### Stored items
┌────────
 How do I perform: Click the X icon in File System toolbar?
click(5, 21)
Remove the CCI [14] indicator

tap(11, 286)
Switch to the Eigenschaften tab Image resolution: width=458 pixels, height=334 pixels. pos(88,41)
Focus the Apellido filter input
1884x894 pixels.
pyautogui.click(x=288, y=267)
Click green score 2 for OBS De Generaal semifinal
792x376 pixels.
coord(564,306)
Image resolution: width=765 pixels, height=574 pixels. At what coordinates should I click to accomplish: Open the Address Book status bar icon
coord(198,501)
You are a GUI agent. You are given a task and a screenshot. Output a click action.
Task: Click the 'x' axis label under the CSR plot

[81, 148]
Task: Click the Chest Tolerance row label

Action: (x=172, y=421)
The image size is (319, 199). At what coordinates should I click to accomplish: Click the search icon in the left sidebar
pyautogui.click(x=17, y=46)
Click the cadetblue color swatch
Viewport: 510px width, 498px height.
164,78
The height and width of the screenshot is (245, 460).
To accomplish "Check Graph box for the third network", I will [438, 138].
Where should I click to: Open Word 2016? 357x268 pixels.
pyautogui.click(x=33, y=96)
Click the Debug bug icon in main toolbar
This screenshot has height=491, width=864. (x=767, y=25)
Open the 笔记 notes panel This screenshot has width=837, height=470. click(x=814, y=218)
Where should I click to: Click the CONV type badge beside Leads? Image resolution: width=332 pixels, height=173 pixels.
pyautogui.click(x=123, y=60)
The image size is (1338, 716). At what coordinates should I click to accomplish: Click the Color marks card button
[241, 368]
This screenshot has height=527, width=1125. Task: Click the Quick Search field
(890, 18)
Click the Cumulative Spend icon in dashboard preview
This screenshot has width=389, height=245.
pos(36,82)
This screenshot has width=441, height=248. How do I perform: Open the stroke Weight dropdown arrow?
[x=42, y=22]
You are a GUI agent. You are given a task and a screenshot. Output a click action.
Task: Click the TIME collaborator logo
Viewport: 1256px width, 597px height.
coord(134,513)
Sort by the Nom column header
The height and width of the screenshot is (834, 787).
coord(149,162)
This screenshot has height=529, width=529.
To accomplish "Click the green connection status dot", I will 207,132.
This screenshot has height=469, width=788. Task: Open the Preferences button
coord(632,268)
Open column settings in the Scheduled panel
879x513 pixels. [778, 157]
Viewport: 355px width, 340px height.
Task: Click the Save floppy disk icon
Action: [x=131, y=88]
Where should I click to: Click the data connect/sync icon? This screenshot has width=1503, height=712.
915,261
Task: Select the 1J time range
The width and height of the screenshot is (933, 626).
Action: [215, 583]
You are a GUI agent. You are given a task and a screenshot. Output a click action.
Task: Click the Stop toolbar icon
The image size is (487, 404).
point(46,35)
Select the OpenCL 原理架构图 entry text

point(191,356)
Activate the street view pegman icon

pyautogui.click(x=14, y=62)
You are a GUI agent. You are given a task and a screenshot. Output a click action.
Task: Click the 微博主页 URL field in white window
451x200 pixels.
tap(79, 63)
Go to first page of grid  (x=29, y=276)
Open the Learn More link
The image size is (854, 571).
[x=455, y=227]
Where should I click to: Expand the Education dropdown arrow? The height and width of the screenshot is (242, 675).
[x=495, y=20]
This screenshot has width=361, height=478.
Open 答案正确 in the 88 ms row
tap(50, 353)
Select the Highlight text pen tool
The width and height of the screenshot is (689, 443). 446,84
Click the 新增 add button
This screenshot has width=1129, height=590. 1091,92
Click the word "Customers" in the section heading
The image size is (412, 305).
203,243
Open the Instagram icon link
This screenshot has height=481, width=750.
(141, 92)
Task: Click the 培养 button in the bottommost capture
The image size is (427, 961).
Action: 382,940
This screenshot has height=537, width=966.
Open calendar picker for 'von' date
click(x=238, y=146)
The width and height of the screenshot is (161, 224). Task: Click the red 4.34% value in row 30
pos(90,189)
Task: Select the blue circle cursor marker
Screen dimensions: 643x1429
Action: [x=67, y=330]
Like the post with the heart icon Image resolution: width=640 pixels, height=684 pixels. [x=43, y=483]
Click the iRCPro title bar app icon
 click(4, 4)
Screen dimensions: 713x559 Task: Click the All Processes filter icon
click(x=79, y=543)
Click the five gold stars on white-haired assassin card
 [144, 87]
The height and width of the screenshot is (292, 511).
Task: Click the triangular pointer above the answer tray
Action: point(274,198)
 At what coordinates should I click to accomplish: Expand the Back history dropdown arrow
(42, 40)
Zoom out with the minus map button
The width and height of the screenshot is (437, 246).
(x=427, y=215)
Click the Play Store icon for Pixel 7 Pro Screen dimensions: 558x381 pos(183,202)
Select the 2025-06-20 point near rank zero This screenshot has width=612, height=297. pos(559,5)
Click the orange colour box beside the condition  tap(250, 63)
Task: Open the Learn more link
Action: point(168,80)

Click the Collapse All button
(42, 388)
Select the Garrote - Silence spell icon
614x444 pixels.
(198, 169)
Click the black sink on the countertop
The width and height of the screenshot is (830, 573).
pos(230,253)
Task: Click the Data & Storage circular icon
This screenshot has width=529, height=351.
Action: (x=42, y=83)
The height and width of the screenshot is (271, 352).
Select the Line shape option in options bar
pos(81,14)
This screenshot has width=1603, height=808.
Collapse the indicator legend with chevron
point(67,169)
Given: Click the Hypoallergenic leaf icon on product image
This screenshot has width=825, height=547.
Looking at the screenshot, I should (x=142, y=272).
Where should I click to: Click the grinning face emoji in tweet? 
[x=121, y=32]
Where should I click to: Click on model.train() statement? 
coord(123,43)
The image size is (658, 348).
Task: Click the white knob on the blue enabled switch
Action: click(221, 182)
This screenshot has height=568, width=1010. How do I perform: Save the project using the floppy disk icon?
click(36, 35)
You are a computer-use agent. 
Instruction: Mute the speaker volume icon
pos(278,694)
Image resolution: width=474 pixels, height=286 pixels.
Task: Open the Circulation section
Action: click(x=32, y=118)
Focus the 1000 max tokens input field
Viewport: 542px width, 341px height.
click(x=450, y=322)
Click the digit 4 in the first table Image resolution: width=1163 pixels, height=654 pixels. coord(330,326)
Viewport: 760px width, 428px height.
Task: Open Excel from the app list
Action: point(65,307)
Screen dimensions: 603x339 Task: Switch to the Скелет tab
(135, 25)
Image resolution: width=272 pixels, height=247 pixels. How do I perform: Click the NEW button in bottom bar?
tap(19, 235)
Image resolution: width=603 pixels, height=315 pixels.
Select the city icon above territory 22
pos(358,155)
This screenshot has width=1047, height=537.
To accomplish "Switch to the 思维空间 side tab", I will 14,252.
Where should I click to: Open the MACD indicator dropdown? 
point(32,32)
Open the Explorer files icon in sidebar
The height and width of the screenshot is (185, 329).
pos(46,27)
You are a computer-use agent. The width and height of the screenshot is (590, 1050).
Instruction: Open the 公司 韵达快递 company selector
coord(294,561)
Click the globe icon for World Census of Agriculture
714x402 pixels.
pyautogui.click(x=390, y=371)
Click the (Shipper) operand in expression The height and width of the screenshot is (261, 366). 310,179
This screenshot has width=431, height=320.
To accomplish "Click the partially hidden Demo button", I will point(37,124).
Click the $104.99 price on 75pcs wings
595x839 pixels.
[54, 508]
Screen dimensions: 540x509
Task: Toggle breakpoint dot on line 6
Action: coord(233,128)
└────────
### Your instructions
Print, without alteration, only the lines above between the one holding "Activate the street view pegman icon" and the one holding "Like the post", inclusive.

### Exercise answer
Activate the street view pegman icon

pyautogui.click(x=14, y=62)
You are a GUI agent. You are given a task and a screenshot. Output a click action.
Task: Click the 微博主页 URL field in white window
451x200 pixels.
tap(79, 63)
Go to first page of grid  (x=29, y=276)
Open the Learn More link
The image size is (854, 571).
[x=455, y=227]
Where should I click to: Expand the Education dropdown arrow? The height and width of the screenshot is (242, 675).
[x=495, y=20]
This screenshot has width=361, height=478.
Open 答案正确 in the 88 ms row
tap(50, 353)
Select the Highlight text pen tool
The width and height of the screenshot is (689, 443). 446,84
Click the 新增 add button
This screenshot has width=1129, height=590. 1091,92
Click the word "Customers" in the section heading
The image size is (412, 305).
203,243
Open the Instagram icon link
This screenshot has height=481, width=750.
(141, 92)
Task: Click the 培养 button in the bottommost capture
The image size is (427, 961).
Action: 382,940
This screenshot has height=537, width=966.
Open calendar picker for 'von' date
click(x=238, y=146)
The width and height of the screenshot is (161, 224). Task: Click the red 4.34% value in row 30
pos(90,189)
Task: Select the blue circle cursor marker
Screen dimensions: 643x1429
Action: [x=67, y=330]
Like the post with the heart icon Image resolution: width=640 pixels, height=684 pixels. [x=43, y=483]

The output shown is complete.